А между тем именно в эту самую банку с марлевой крышкой упирается острие той незримой стрелы, вдоль которой и сейчас летит в ночной темноте, через воздушные перевалы отважная кроха — мотылек малой сатурнии. Он порхает невысоко над землей, над пучиной травы и волнами кустов, а высоко-высоко над ним и над спящей твердью горят в небесах яркие созвездия. Скачет между Андромедой и Рыбой крылатый конь Пегас, вьется созвездие Гидры, горит одно из самых крохотных созвездий — Треугольник, очертания которого напоминают крылышко бабочки.

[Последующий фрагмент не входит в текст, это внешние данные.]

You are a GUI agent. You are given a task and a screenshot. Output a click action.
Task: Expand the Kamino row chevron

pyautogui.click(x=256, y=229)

Небо ли отражает земное кипение жизни?

Земля ли повторяет снова и снова очертания вечного неба?

Пленница из семейства сатурний, малый ночной павлиний глаз, была поймана молодым дезертиром из белой армии, бывшим студентом Киевского университета, энтомологом-любителем Аполлоном Чехониным за три дня до описываемых событий в окрестностях Энска. Поймана ночью на свет электрического фонаря с эдисоновым аккумулятором. В этой безрассудной вылазке дезертирствующего студента был сознательный вызов всем смертельным событиям того времени; сейчас в занятиях столь пустяковым делом, как ловля бабочек, Аполлону виделся некий вызов обстоятельствам, и, стоя в данную минуту у ночного приоткрытого окна под взглядом Бузонни, Аполлон Чехонин с жаром говорил своей возлюбленной Катеньке Гончаровой о том, что жизни придает смысл дерзкий вызов обстоятельствам, что война бессмысленна, потому что у нее нет чувства юмора, и т. д. и т. п.

— Давайте чай пить, — перебила его Катенька. В такие минуты Аполлонового красноречия ей было смертельно скучно, а кроме того, Аполлон не выносил табачного дыма и то и дело энергически разгонял дымки от ее папироски рукой, а это махание Катеньке не нравилось.